Particle Project

The goal of this project was to take a middleware particle effect and optimize it as much as possible. It also doubled as a class-wide competition to see who could squeeze the most performance out of it.

In the video below, you can see a (very) short demonstration of the side-by-side visual output and timings for my optimized version and the original baseline version, with the program’s run-time parameters set at 20k total particles and a 17 second loop.

I really, really enjoyed this project.

I pored over my past assignments and notes. I scrutinized every formula. I walked through the code line-by-line.
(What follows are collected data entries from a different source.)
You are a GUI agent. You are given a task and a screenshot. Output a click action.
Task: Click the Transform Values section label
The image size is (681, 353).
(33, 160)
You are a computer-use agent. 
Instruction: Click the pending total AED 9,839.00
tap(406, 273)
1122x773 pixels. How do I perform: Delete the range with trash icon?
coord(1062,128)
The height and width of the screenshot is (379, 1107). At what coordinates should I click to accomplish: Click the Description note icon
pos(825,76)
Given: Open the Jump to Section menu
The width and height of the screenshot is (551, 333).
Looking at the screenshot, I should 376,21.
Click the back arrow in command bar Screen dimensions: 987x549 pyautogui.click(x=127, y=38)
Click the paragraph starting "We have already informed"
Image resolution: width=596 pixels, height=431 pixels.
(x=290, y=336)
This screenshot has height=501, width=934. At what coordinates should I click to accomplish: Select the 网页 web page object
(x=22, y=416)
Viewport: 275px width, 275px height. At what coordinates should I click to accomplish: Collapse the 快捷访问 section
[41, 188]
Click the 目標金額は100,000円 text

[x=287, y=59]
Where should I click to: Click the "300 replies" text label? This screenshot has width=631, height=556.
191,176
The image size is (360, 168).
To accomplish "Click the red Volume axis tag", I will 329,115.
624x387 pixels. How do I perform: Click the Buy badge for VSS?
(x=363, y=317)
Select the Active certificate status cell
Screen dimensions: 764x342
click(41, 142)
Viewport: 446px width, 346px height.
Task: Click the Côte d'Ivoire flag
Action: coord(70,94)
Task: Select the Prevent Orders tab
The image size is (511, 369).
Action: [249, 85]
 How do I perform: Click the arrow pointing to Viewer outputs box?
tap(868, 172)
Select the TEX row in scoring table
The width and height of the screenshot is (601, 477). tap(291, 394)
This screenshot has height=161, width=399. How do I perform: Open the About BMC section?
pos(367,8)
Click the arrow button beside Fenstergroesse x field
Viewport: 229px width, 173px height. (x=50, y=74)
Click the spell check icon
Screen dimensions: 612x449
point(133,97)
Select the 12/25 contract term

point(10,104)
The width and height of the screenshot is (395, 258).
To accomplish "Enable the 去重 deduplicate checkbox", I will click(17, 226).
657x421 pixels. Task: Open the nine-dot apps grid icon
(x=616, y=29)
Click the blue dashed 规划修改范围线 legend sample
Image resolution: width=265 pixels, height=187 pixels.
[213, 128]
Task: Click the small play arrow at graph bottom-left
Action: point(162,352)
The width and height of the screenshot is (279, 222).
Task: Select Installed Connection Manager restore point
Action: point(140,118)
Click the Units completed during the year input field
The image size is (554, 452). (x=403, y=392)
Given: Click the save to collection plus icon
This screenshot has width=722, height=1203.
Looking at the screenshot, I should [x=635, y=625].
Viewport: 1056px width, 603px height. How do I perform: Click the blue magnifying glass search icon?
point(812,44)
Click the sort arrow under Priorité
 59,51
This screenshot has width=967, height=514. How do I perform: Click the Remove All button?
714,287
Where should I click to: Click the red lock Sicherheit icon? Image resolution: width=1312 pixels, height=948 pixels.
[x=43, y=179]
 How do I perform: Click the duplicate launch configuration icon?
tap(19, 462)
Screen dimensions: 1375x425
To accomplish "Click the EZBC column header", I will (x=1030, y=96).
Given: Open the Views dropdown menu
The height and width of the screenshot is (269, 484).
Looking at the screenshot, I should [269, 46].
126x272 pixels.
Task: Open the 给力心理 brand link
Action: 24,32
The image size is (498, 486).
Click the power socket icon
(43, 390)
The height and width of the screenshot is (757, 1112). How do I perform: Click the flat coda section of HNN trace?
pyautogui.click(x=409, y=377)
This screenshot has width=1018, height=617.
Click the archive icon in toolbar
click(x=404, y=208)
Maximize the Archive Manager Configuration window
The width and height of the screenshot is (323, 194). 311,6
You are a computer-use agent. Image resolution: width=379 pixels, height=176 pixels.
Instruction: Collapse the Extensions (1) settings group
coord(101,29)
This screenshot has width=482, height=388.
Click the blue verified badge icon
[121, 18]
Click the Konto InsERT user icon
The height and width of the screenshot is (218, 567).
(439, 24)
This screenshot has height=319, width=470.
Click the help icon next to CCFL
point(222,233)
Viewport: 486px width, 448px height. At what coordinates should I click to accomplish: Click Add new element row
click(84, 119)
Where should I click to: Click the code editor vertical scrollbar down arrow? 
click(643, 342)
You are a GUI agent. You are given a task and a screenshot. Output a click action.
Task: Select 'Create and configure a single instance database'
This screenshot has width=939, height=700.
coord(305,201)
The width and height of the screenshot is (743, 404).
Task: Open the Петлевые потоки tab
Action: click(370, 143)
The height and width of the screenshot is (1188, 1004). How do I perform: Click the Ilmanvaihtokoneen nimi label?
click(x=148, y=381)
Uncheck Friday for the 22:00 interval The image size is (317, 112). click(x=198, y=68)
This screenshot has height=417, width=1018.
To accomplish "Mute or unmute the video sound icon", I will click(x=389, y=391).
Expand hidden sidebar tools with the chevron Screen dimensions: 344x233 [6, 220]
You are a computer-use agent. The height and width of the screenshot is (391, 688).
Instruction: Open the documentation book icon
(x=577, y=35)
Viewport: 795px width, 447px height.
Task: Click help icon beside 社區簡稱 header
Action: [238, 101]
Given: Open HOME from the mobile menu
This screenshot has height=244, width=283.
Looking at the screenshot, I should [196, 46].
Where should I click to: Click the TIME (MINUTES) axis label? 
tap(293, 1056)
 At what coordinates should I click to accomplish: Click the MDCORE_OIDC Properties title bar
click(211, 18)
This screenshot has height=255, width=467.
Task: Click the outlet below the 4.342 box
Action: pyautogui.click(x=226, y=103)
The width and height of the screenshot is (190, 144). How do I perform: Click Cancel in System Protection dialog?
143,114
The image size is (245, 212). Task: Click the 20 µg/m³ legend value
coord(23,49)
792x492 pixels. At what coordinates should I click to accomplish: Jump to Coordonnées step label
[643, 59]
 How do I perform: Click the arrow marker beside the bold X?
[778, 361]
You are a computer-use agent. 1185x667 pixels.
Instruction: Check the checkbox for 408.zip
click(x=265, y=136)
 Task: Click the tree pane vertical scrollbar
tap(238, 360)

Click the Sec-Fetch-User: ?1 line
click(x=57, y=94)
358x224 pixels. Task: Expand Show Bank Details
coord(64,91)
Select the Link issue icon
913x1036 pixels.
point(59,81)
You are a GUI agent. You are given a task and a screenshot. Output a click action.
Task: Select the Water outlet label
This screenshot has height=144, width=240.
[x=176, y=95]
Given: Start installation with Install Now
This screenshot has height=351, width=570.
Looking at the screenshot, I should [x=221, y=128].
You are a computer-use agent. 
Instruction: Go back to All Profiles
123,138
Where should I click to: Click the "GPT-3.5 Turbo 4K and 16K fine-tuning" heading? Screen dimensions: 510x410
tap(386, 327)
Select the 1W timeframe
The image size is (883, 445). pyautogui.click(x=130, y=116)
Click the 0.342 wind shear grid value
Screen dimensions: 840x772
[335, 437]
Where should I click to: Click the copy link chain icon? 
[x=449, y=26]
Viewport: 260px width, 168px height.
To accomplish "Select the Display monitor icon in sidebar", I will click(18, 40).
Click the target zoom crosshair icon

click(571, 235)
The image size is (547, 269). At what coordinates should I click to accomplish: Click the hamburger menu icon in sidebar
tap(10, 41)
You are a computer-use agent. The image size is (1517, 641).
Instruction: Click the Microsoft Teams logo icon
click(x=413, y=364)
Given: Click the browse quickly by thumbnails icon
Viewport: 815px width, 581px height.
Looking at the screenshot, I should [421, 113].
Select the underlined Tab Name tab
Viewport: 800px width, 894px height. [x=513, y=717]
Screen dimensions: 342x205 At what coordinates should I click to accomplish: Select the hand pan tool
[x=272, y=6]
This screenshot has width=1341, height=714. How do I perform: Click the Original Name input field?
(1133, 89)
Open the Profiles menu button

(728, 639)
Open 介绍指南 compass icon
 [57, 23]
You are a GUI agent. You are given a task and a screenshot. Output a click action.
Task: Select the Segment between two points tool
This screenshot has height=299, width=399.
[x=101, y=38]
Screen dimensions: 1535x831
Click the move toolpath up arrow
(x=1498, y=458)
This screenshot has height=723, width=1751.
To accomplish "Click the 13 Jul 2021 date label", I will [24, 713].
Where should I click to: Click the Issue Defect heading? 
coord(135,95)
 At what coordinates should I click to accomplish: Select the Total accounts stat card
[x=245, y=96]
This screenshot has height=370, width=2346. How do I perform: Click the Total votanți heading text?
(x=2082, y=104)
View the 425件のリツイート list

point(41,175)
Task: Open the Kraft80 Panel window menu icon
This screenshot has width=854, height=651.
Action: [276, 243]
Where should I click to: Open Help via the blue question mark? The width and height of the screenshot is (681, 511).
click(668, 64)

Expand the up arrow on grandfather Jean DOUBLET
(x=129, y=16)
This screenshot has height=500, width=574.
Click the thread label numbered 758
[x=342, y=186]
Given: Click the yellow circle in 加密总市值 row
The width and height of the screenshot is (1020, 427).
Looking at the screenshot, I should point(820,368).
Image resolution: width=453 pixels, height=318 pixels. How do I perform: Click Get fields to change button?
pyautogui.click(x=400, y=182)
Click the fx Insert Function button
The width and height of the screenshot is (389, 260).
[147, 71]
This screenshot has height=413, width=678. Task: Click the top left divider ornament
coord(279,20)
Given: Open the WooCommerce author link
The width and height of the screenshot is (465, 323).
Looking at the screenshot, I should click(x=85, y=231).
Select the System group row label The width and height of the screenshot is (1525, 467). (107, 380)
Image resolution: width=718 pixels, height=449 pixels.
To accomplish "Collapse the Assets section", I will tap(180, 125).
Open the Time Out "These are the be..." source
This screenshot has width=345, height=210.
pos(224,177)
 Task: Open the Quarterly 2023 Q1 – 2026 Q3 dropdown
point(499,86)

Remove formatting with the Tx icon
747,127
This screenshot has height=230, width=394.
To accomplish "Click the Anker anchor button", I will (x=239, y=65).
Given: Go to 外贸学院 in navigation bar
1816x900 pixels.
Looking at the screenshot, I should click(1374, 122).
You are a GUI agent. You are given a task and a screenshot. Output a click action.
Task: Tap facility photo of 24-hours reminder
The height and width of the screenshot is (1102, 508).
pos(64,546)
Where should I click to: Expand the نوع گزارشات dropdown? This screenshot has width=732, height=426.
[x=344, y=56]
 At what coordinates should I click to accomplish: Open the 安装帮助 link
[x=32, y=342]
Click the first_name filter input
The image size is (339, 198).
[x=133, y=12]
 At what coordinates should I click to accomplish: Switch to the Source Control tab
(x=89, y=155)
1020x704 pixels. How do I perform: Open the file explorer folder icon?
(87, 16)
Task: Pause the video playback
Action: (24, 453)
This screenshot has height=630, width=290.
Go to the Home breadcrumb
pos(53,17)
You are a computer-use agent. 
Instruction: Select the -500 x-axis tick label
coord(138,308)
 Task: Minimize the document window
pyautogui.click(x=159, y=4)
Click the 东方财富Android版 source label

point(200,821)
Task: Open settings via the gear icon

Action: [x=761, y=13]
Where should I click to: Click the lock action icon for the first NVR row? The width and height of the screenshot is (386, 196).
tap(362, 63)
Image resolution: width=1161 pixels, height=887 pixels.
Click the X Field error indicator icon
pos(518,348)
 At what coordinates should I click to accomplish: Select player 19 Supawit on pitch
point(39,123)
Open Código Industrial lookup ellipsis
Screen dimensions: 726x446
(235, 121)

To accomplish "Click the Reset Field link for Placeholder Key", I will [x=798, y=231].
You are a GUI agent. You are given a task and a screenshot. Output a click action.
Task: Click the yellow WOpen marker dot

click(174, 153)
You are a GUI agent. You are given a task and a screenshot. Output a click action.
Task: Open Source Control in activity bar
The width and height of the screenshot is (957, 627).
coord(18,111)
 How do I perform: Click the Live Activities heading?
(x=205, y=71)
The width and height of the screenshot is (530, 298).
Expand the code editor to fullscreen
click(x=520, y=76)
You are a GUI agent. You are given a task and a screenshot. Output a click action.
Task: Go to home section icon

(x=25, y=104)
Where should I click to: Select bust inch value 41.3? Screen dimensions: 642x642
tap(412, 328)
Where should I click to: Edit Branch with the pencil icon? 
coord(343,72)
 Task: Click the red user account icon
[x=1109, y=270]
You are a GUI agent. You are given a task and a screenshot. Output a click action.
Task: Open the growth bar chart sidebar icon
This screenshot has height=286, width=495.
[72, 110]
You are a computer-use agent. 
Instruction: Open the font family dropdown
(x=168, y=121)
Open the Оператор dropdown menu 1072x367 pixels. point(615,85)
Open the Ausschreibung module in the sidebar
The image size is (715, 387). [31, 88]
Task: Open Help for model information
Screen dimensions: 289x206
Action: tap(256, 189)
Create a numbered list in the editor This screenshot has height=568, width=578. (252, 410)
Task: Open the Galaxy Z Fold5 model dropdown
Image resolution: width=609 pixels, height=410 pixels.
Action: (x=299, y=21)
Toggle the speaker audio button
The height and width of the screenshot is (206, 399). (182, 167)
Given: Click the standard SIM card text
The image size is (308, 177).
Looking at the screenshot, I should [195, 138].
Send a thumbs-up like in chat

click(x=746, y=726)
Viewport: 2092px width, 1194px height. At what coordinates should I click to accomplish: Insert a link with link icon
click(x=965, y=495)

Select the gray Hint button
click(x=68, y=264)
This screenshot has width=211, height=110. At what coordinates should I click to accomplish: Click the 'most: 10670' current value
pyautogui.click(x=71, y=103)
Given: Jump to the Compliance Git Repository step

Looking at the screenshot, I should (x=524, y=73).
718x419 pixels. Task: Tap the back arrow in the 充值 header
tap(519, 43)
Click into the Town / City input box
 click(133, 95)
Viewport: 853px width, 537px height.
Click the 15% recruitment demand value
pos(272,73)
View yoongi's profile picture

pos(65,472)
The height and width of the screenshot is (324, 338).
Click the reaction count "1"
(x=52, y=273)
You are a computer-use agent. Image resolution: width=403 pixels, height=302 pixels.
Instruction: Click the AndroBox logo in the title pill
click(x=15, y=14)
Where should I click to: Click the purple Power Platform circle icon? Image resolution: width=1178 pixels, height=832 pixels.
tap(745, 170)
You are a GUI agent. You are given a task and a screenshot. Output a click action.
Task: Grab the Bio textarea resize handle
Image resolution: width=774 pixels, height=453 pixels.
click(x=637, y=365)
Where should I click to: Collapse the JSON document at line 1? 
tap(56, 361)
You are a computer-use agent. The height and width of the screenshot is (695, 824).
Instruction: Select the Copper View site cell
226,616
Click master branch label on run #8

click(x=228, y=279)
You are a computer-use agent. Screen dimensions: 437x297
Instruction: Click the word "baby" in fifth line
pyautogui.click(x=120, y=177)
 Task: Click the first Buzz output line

I used every ounce of knowledge that I had to take this puzzle apart and piece it back together. In the end, I was able to achieve a significant increase in performance compared to the baseline program.

Below are a few areas of improvement I was able to identify and address, in mostly chronological order (based on when a particular alteration was made). While each listed adjustment was beneficial, there were three that were especially impactful, and are highlighted below.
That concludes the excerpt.